French voters went back to the polls on Sunday for the first round of parliamentary elections that are predicted to give President Emmanuel Macron’s centrist party a commanding majority.
Macron has enjoyed a political honeymoon since he beat far-right candidate Marine Le Pen to become France’s youngest-ever president on May 7, naming a cabinet that straddles the left-right divide and making assured appearances in meetings with US President Donald Trump and Russian President Vladimir Putin.
But the 39-year-old president has done only half the job. His Republique en Marche (Republic on the Move, REM) party, which he founded only 14 months ago, needs a clear majority in the National Assembly for him to push through the reforms he promised in his campaign.
A host of opinion polls show that Macron’s untested party could take 30 percent of the first-round vote, putting it on track to secure a landslide in next Sunday’s second round.

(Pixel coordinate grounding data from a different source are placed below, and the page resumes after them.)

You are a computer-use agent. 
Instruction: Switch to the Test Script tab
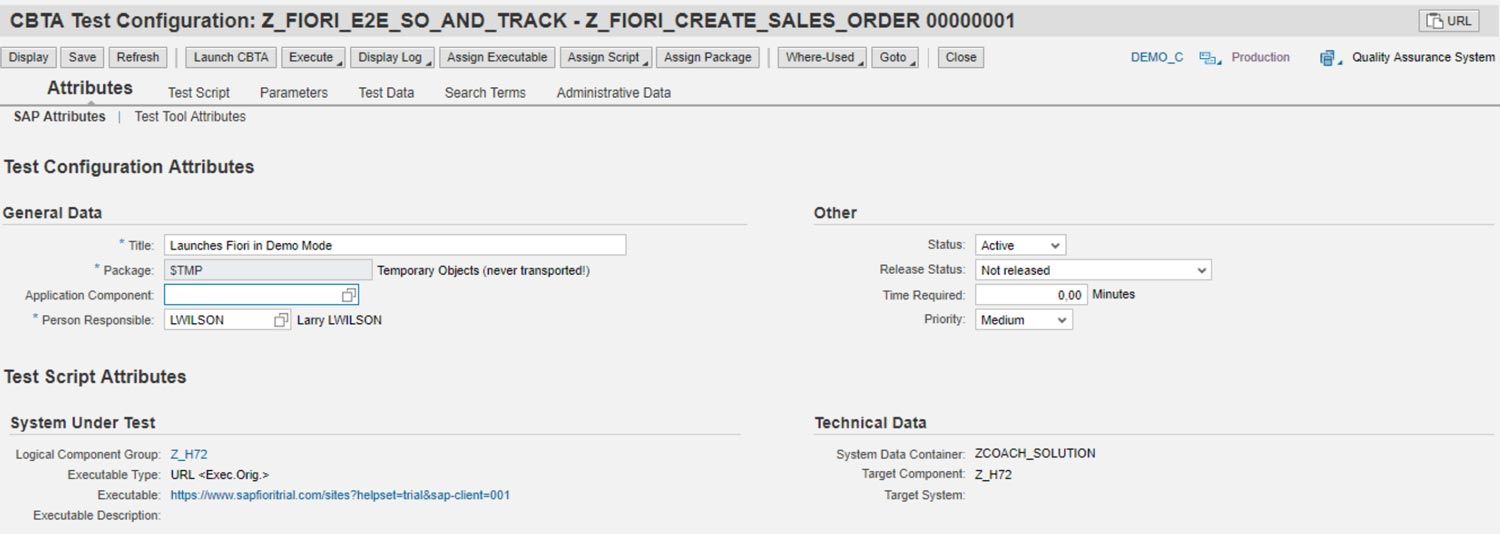coord(198,92)
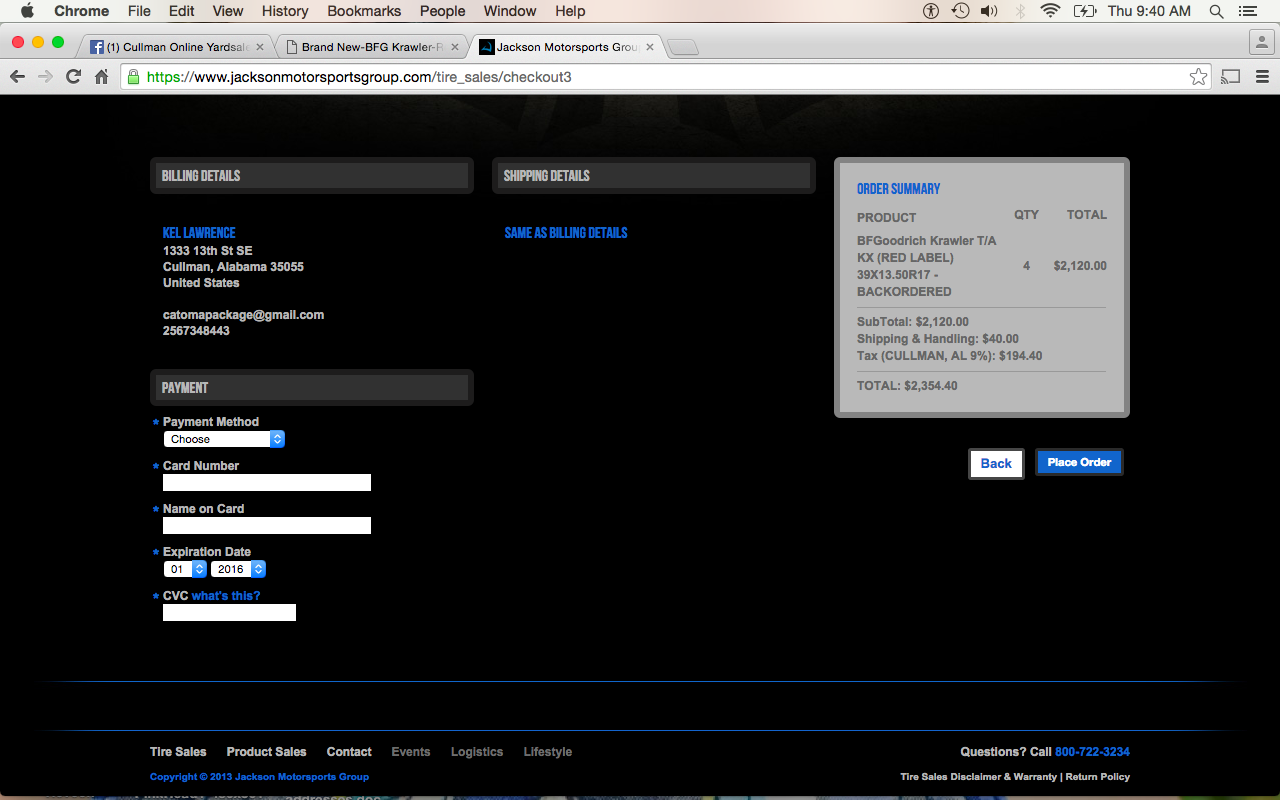The height and width of the screenshot is (800, 1280).
Task: Click the Place Order button
Action: [x=1079, y=462]
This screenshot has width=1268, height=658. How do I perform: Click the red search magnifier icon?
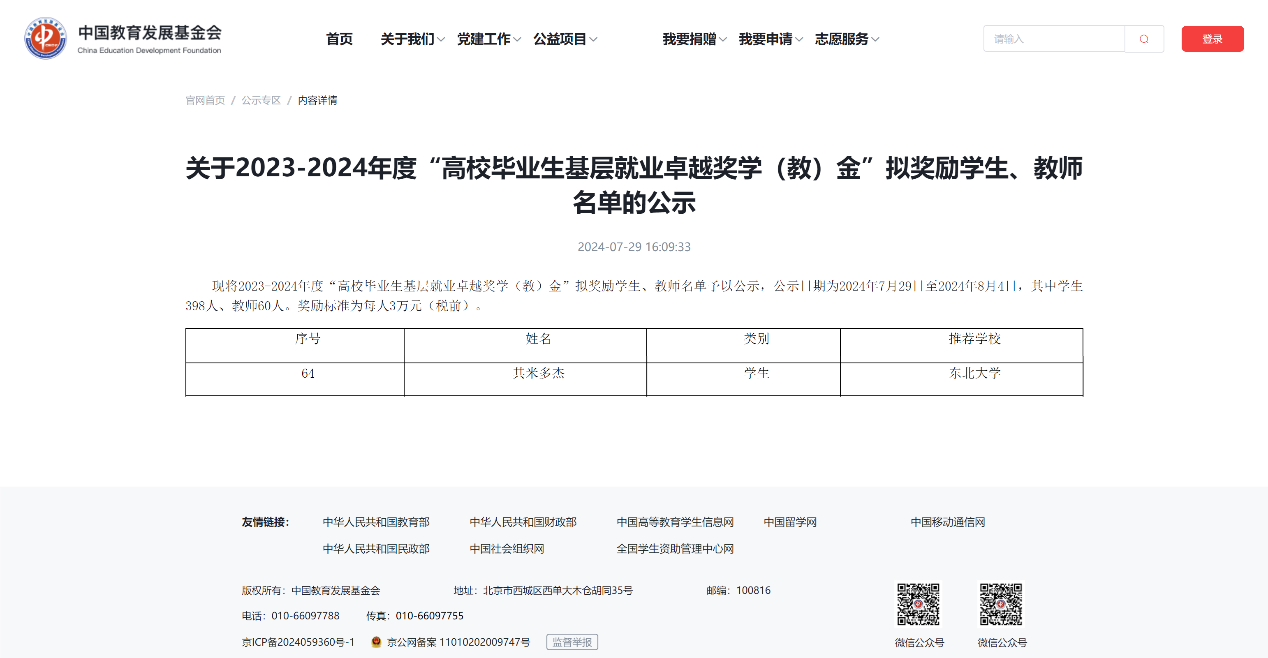click(x=1144, y=39)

The centre-right Republicans and the Socialists fear heavy losses after their candidates failed to reach the presidential run-off for the first time in France’s postwar history.
Some predictions indicate the REM could win around 400 seats in the 577-seat chamber thanks to voters seeking to give the new president a strong mandate.
The party is already leading in 10 of the 11 French overseas constituencies, which held their first-round vote last weekend.
On Sunday, Macron, after shaking hands and posing for selfies with well-wishers, cast his ballot in the northern resort of Le Touquet where he and his 64-year-old wife Brigitte have a home.
Few MPs are expected to be elected in the first round.
If no candidate wins over 50 percent, the two top-placed contenders go into the second round — as does any candidate who garners at least 12.5 percent of registered voters.
Polling stations in the largest cities are open until 8:00 pm (1800 GMT) with exit polls released immediately afterwards.
At midday, turnout among the some 47 million eligible voters was 19.24 percent, down from 21.06 percent at the same point in the 2012 legislative elections.
More than 50,000 police were on patrol in a country still jittery after a wave of Islamist militant attacks that have killed more than 230 people since 2015.
In the latest incident, a 40-year-old self-radicalised Algerian was shot and wounded after he attacked a policeman with a hammer outside Paris’s Notre Dame cathedral on Tuesday.
The REM has named many candidates who have never held office in an attempt to bring new blood to French politics.
They include Marie Sara, a retired bullfighter, who is taking on Gilbert Collard, a senior member of Le Pen’s National Front in southern France.
The Socialists’ demise could come into sharp focus if its leader Jean-Christophe Cambadelis, 65, is ousted from his Paris seat by REM junior minister Mounir Mahjoubi, who is just 33.
Macron is also trying to usher in an era of “cleaner” politics, banning lawmakers from employing family members or performing consultancy work while in office.
The measures follow the scandal that destroyed the presidential bid of Republicans candidate Francois Fillon, who has been charged over paying his wife Penelope and two of their children more than 900,000 euros ($1 million) as his parliamentary assistants with little work to show for it.
Two parties, Le Pen’s National Front and the small centrist MoDem party, an REM ally, are under investigation over alleged expenses fraud at the European Parliament.
One of Macron’s ministers, Richard Ferrand, is also being probed over a property deal involving his wife.
Le Pen’s party, meanwhile, looks set to struggle to win the 15 seats it would need to form a parliamentary group, a result that would be another deep disappointment after her defeat by Macron.
But Le Pen told AFP this week in the northern town of Henin-Beaumont where she is bidding to win a seat that with other parties likely to agree to work with Macron, “we will be the only opposition force.”
The radical-left France Insoumise (France Unbowed) party of Jean-Luc Melenchon is also hoping to perform strongly and inflict more pain on the Socialists.
Macron has urged voters to back his reform proposals including an overhaul of the rigid rules governing the job market, blamed by many economists for holding back growth.
The president was economy minister in the Socialist government that began implementing the reforms last year, sparking mass demonstrations that lasted for months.